┌─ RECORDED INFORMATION
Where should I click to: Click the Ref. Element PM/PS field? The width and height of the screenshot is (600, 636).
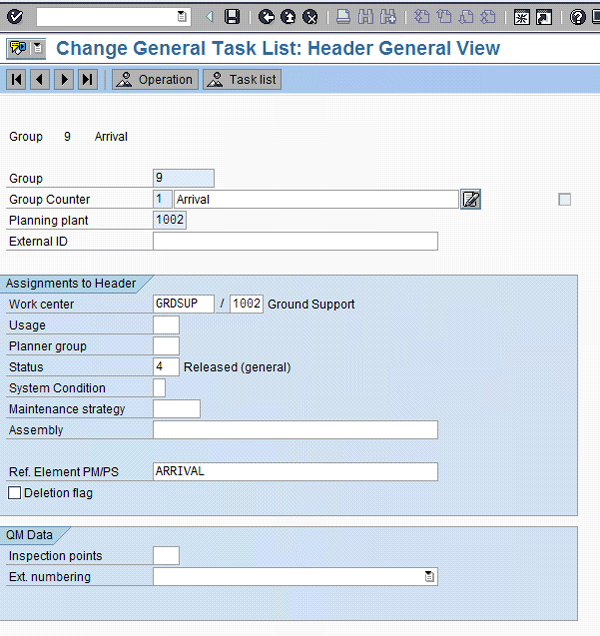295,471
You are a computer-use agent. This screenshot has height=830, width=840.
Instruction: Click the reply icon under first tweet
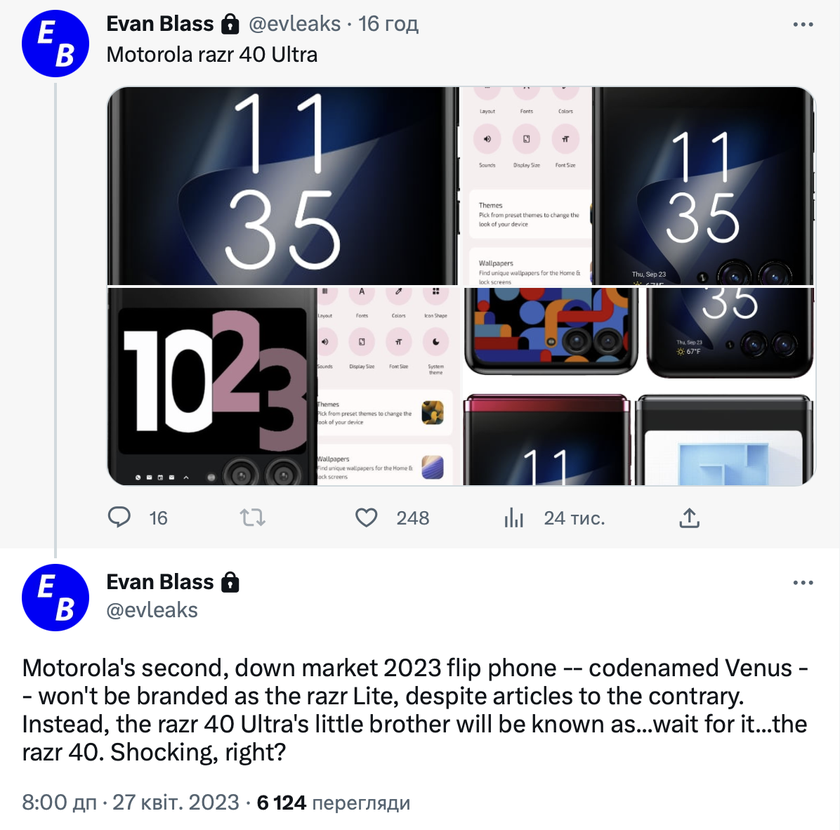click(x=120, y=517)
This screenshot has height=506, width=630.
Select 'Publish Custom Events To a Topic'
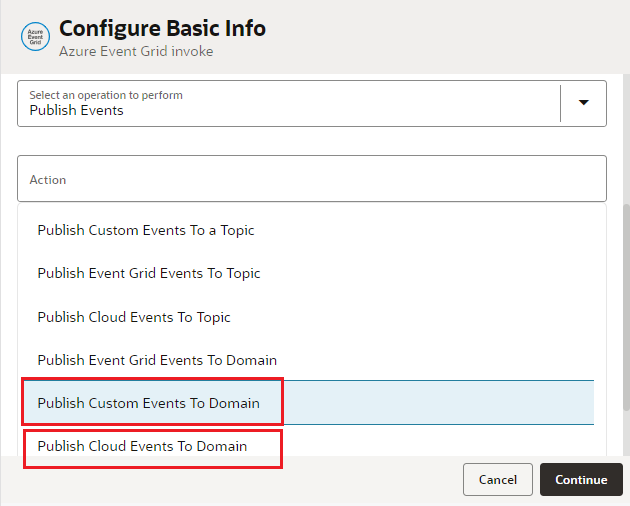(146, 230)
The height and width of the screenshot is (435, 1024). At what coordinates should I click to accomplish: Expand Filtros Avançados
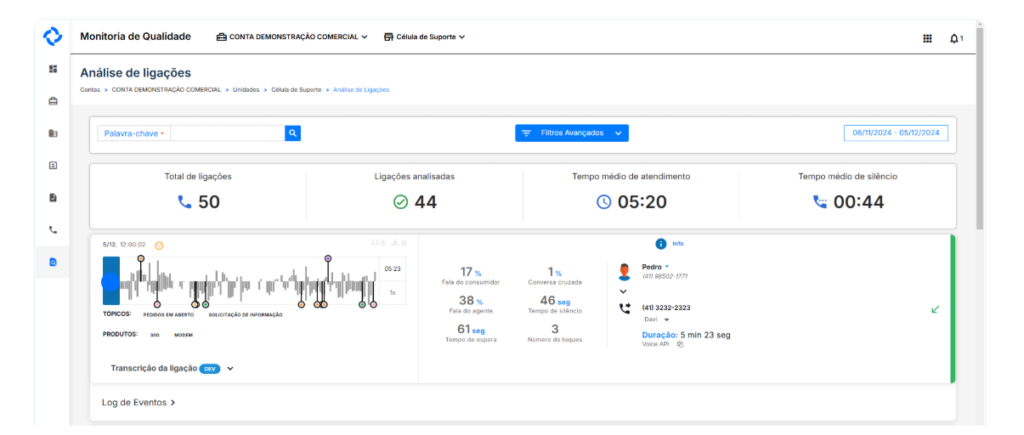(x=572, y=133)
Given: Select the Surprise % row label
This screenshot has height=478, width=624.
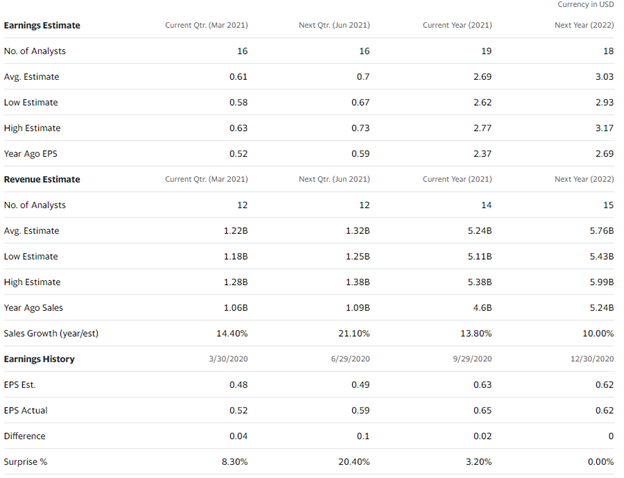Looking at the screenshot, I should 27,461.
└─
YOUR OBJECTIVE: Recast all of the data above as a two-column CSV with the headers instruction and response. Give each text and its answer one row, with each value in a single quoted field, line breaks turned into spaces, and the pictures left out.

WRITTEN RESPONSE:
instruction,response
"Where should I click to: Click the Ref. Element PM/PS field? The width and height of the screenshot is (600, 636).","295,471"
"You are a computer-use agent. This screenshot has height=830, width=840. Instruction: Click the reply icon under first tweet","click(x=120, y=517)"
"This screenshot has height=506, width=630. Select 'Publish Custom Events To a Topic'","(146, 230)"
"The height and width of the screenshot is (435, 1024). At what coordinates should I click to accomplish: Expand Filtros Avançados","(x=572, y=133)"
"Given: Select the Surprise % row label This screenshot has height=478, width=624.","Looking at the screenshot, I should 27,461."